What is needed
Apart from the pictures, every entry should be reproduced exactly.

Data for the task
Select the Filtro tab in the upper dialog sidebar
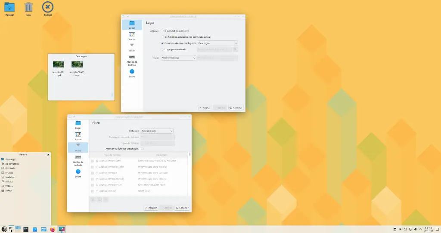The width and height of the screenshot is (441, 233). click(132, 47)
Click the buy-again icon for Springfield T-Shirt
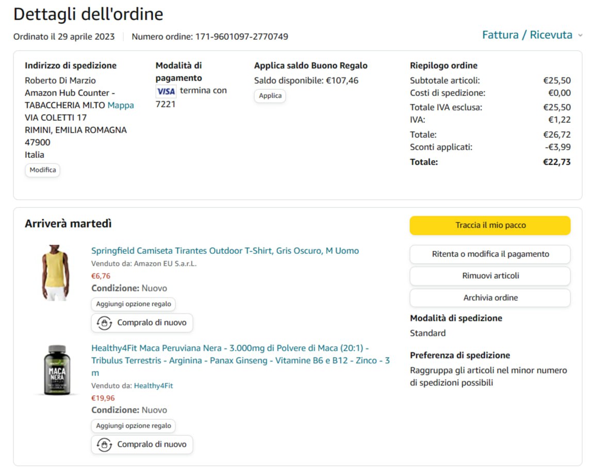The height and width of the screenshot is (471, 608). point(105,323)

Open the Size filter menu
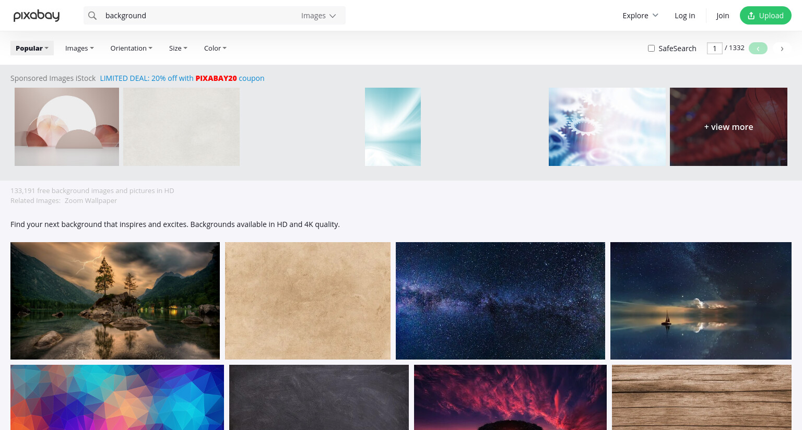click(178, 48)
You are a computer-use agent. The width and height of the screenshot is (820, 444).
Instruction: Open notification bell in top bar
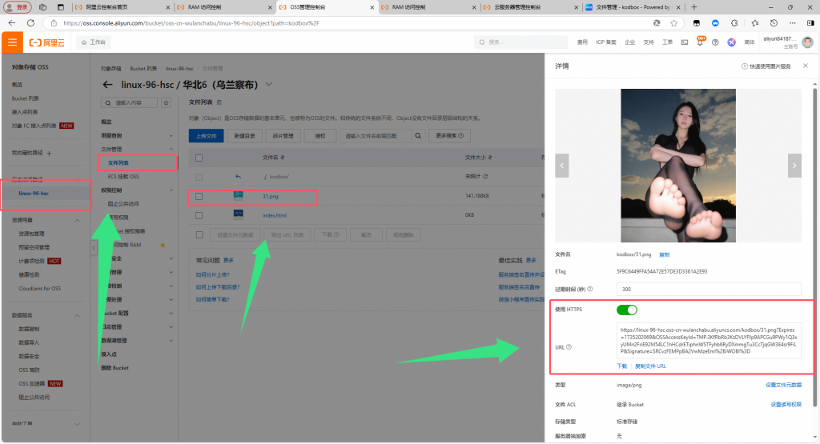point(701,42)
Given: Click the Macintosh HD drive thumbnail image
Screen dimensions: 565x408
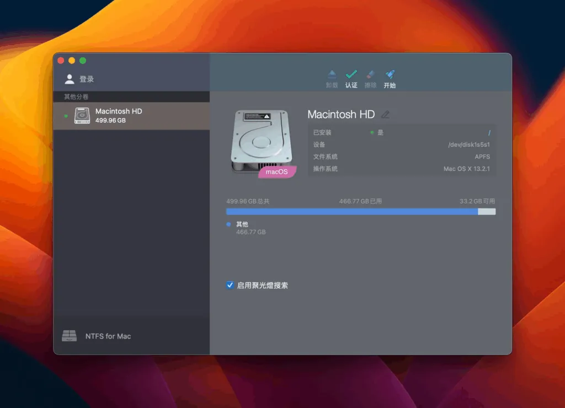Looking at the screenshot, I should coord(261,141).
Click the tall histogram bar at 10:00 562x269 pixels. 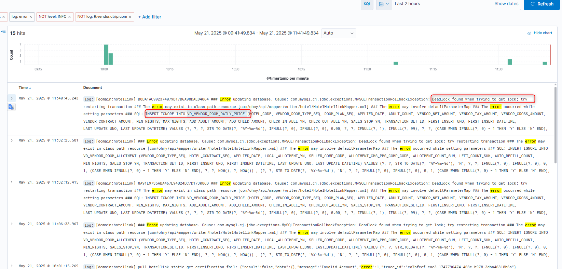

Expected answer
Select the Filtro tab in the upper dialog sidebar
The width and height of the screenshot is (441, 233). click(132, 47)
Click the buy-again icon for Springfield T-Shirt
The height and width of the screenshot is (471, 608). point(105,323)

Open the Size filter menu
click(178, 48)
You are a computer-use agent. The width and height of the screenshot is (820, 444).
Instruction: Open notification bell in top bar
point(701,42)
Given: Click the Macintosh HD drive thumbnail image
Screen dimensions: 565x408
Looking at the screenshot, I should coord(261,141).
Click the tall histogram bar at 10:00 562x269 pixels. 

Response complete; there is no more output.